Research vs. production coding

I spent years as an academic research fellow, and part of my job involved producing code as well as papers. I thought I was a pretty decent developer. Then I moved into the tech startup space (at Signal) and worked closely with some seriously good software enegineers, who were kind enough to help me learn alongside them.

In a commercial environment, “test driven development” (TDT) means writing the tests first, then writing the actual code until all the tests pass. This works fine but only if you know the end result you’re heading towards. If you have a full spec of the component you’re developing, and you just need to churn out code till you get there, this is fine.

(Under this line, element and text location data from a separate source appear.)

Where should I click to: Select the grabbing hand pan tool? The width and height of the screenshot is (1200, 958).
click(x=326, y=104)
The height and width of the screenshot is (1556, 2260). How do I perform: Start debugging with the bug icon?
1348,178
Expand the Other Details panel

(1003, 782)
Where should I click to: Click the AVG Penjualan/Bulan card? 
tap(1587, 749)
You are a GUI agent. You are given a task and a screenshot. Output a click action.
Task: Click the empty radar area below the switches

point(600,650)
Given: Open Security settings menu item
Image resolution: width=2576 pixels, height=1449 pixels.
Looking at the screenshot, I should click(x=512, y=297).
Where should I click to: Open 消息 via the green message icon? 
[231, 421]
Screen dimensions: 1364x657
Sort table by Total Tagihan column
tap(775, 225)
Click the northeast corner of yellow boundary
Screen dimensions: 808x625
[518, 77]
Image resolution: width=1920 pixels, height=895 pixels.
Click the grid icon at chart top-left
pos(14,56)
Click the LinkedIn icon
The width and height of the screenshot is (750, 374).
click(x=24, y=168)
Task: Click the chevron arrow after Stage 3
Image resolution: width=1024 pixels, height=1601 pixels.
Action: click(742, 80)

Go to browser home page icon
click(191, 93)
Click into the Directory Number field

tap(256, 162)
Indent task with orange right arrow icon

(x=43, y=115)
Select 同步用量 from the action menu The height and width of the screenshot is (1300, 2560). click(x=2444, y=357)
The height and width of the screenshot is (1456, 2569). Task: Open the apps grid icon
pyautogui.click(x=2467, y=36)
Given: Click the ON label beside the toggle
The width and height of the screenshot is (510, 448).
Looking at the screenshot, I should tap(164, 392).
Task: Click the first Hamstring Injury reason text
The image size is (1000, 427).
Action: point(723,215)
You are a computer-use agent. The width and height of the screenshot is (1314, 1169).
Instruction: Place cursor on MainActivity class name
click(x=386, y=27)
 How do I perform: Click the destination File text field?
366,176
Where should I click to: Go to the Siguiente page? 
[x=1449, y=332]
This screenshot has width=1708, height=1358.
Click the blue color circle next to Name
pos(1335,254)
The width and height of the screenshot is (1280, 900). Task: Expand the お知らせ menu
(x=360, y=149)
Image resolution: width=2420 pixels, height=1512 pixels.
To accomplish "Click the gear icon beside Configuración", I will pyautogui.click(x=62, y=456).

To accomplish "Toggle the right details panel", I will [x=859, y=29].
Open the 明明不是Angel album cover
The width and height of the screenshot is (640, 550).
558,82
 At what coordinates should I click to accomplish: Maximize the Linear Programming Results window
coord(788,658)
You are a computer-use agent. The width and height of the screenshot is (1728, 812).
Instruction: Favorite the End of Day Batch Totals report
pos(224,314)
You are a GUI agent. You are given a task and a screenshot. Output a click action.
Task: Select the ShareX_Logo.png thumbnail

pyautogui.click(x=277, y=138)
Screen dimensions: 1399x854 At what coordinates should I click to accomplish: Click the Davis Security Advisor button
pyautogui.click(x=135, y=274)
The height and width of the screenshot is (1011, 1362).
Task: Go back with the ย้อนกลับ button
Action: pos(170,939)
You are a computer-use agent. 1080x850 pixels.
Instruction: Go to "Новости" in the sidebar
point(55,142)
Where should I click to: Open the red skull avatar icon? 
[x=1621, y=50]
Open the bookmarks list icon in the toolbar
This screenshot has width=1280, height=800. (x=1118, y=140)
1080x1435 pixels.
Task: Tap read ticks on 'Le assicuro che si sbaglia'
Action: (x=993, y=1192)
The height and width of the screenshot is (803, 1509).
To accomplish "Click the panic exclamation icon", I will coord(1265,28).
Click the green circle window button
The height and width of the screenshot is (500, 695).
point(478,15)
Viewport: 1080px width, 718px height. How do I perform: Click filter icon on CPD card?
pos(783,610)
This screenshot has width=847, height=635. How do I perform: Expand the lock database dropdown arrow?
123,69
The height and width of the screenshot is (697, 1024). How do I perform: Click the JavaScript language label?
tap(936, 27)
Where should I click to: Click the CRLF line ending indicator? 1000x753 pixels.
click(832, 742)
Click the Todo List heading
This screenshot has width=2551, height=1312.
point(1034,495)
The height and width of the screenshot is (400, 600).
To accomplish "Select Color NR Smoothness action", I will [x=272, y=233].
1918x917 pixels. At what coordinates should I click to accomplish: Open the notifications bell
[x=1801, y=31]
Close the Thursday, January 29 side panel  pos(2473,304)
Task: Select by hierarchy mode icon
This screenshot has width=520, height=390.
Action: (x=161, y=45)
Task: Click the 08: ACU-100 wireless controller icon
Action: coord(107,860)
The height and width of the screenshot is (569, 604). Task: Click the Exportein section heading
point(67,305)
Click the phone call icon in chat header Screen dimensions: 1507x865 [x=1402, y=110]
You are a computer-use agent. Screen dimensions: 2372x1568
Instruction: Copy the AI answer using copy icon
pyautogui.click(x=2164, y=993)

But “research coding” tends to be exploratory, so you don’t know what the result should be until you’ve get there. The goal you’re heading towards is much more high-level and ill-defined.

One aspct of a lot of data science is to explore data, to explore methods and algorithms until you’ve learned what is possible – and to then turn that into high quality production-ready code. So one hybrid approach that I’ve found useful sometimes is to do the exploratory research coding, then write a formal set of unit tests, and then refactor the code so that it a) still passes the tests and b) meets other criteria (e.g. performance, readability, colloquialisms). This is better than never writing those tests!

But sometimes, it’s worth going further: instead of refactoring the inevitably messy exploratory code, it can be better to start with a blank page. The outcome of the exploration is not a first draft of your code, but rather the learnings about what is possible and practical. So do the exploration, then write a spec (even if only to clarify your thoughts), and then switch to TDT mode.